"Nosotros los pueblos del mundo debemos desentrañar las lógicas perversas del “capitalismo del shock” y responder preguntas clave: ¿Por qué epidemias más numerosas y severas no alcanzan la resonancia y los niveles de respuesta que ameritan? ¿Por qué los gobiernos y organizaciones que defienden el capitalismo agresivo y el libre comercio, dispuestos a gastar millones en insumos curativos y vacunas, no asumen como parte de la prevención los correctivos de fondo sobre las industrias peligrosas?" Boletín N° 336 de la Red por una América Latina Libre de Transgénicos
La alimentación natural y biológica complementada por otras prácticas saludables como el ejercicio o trabajo moderados, con el reposo adecuado y evitando el estrés, mejoran el “terreno orgánico” y nos otorgan una efectiva inmunidad natural mucho más segura que la inmunidad artificial de las vacunas, como afirmaba el Premio Nobel de Medicina Alexis Carrel.

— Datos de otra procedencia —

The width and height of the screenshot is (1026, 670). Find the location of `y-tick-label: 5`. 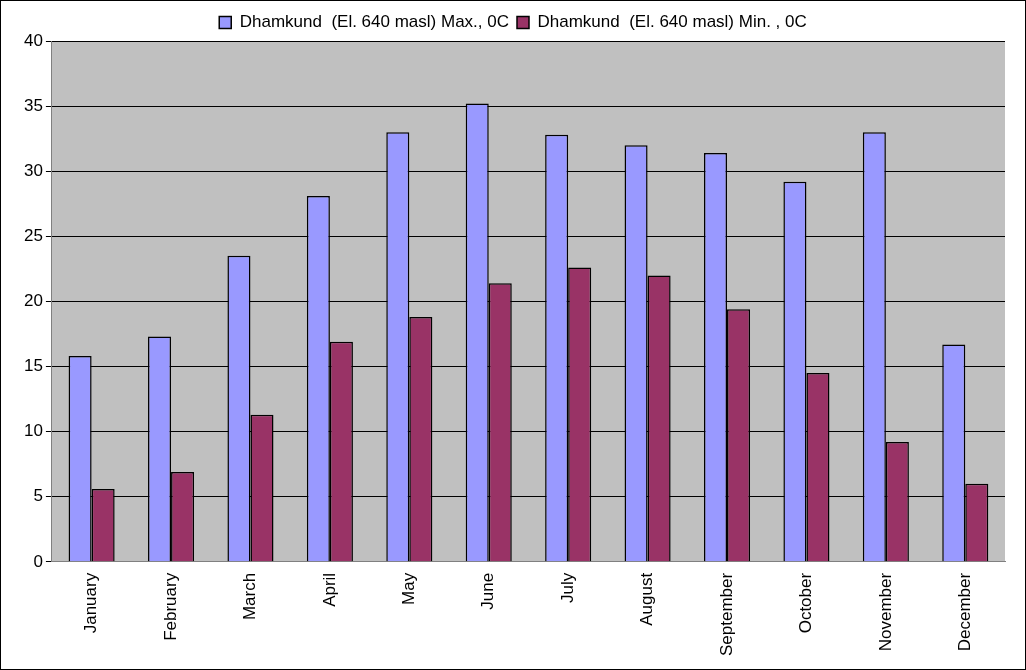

No es el virus H1N1 el que mata, es la debilidad del sistema inmunológico humano el que permite que el virus ingrese y lo haga. El sistema inmunológico se debilita producto de los desajustes electromagnéticos que se generan durante del proceso de ascenso en las frecuencias, que establece el ciclo evolutivo en marcha, sumado que nos hallamos transitando la etapa más crítica del mismo. El hombre ha creado también la tecnocracia, la contaminación electromagnética que ha logrado alterar peligrosamente el ecosistema natural, y los biorritmos que utilizan los seres vivos para alinearse con el planeta.